= Beginning of Section =
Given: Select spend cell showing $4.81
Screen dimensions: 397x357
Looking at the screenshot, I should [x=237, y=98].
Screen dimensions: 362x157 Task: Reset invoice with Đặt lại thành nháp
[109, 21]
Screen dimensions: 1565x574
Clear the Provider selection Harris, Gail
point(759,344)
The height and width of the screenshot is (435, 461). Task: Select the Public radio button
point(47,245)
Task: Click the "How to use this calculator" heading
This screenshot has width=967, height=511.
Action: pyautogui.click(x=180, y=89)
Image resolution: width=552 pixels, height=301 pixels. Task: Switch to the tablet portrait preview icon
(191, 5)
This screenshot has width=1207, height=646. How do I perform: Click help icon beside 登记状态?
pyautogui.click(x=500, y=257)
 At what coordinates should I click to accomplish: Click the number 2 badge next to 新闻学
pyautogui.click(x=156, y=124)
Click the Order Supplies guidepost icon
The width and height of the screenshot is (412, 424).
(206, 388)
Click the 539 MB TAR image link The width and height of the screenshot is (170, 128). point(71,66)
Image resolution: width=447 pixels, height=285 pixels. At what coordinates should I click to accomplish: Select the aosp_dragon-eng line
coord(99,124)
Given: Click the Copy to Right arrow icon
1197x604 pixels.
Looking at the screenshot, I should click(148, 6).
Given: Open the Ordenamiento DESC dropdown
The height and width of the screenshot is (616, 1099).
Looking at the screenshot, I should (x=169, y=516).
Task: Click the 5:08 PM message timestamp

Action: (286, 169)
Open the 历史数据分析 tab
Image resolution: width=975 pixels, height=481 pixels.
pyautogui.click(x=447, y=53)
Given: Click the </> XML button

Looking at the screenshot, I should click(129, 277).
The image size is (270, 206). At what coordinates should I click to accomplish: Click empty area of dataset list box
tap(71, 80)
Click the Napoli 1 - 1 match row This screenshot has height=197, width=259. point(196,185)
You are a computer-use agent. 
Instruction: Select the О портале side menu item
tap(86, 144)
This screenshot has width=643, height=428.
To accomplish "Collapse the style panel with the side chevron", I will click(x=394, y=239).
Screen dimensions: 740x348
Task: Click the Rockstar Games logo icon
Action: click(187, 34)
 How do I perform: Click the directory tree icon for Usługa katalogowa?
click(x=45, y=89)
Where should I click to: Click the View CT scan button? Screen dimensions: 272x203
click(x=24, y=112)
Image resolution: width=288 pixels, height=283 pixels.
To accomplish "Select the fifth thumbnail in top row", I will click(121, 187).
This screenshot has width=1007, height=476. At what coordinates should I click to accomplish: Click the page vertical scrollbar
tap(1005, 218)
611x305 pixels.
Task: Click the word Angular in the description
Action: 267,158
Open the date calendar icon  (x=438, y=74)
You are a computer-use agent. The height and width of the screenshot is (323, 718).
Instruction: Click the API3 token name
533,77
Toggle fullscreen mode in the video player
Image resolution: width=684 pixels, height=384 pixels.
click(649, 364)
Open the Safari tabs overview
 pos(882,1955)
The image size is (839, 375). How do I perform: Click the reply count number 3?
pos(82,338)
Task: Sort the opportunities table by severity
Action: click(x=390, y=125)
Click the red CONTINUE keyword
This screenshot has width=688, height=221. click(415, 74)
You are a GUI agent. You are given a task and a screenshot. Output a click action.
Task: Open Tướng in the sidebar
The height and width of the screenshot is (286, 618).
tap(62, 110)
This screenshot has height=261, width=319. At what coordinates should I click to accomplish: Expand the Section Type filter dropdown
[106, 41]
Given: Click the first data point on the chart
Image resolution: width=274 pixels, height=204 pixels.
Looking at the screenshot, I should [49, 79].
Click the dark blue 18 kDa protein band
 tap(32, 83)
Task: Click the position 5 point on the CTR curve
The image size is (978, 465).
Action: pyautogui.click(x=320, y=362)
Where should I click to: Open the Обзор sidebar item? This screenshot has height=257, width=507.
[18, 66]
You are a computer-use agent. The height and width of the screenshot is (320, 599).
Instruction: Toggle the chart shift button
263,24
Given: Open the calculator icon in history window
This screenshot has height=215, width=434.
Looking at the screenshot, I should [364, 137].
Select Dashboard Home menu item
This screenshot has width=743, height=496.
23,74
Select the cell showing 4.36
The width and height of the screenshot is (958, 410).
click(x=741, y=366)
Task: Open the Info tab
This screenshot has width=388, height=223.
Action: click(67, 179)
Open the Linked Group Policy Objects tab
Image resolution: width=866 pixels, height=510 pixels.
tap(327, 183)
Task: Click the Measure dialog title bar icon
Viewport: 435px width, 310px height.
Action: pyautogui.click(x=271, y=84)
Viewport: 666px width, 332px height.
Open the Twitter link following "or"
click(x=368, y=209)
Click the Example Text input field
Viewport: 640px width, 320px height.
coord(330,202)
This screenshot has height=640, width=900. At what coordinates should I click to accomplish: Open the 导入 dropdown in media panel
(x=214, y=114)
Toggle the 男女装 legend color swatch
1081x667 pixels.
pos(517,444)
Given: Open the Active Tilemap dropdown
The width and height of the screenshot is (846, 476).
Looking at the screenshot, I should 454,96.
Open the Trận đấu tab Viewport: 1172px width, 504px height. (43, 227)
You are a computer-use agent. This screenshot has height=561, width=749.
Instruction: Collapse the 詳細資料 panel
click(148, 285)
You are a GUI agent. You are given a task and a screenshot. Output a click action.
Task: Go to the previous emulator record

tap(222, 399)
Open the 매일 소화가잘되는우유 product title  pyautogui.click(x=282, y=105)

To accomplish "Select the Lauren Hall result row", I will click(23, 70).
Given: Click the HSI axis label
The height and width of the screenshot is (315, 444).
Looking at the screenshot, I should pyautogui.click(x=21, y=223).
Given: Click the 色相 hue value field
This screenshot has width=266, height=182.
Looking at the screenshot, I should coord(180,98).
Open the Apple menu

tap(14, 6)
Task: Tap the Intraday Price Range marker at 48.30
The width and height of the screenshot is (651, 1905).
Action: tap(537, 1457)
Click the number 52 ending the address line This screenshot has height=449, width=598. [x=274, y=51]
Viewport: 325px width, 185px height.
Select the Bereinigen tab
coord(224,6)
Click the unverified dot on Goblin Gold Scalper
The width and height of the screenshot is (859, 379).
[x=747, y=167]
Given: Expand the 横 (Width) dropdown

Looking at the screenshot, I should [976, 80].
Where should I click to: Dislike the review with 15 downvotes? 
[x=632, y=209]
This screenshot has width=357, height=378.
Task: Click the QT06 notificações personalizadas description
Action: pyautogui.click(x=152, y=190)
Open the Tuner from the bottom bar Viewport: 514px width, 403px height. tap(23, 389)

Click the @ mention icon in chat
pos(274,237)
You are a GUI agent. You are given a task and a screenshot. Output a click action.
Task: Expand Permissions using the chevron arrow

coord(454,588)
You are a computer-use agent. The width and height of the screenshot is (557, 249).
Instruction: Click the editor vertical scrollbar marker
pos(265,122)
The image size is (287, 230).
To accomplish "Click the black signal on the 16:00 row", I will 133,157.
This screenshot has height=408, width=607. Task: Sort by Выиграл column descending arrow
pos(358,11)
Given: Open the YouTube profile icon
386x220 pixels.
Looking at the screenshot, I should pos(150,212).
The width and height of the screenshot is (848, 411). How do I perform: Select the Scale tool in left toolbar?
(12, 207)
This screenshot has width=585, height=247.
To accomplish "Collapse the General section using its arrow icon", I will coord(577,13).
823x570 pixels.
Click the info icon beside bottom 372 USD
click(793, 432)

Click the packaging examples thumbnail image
= End of Section =
Give back only the lines from the one containing "Instruction: Click the editor" through the final line of the entries above, exactly as written, both included.

Instruction: Click the editor vertical scrollbar marker
pos(265,122)
The image size is (287, 230).
To accomplish "Click the black signal on the 16:00 row", I will 133,157.
This screenshot has height=408, width=607. Task: Sort by Выиграл column descending arrow
pos(358,11)
Given: Open the YouTube profile icon
386x220 pixels.
Looking at the screenshot, I should pos(150,212).
The width and height of the screenshot is (848, 411). How do I perform: Select the Scale tool in left toolbar?
(12, 207)
This screenshot has width=585, height=247.
To accomplish "Collapse the General section using its arrow icon", I will coord(577,13).
823x570 pixels.
Click the info icon beside bottom 372 USD
click(793, 432)

Click the packaging examples thumbnail image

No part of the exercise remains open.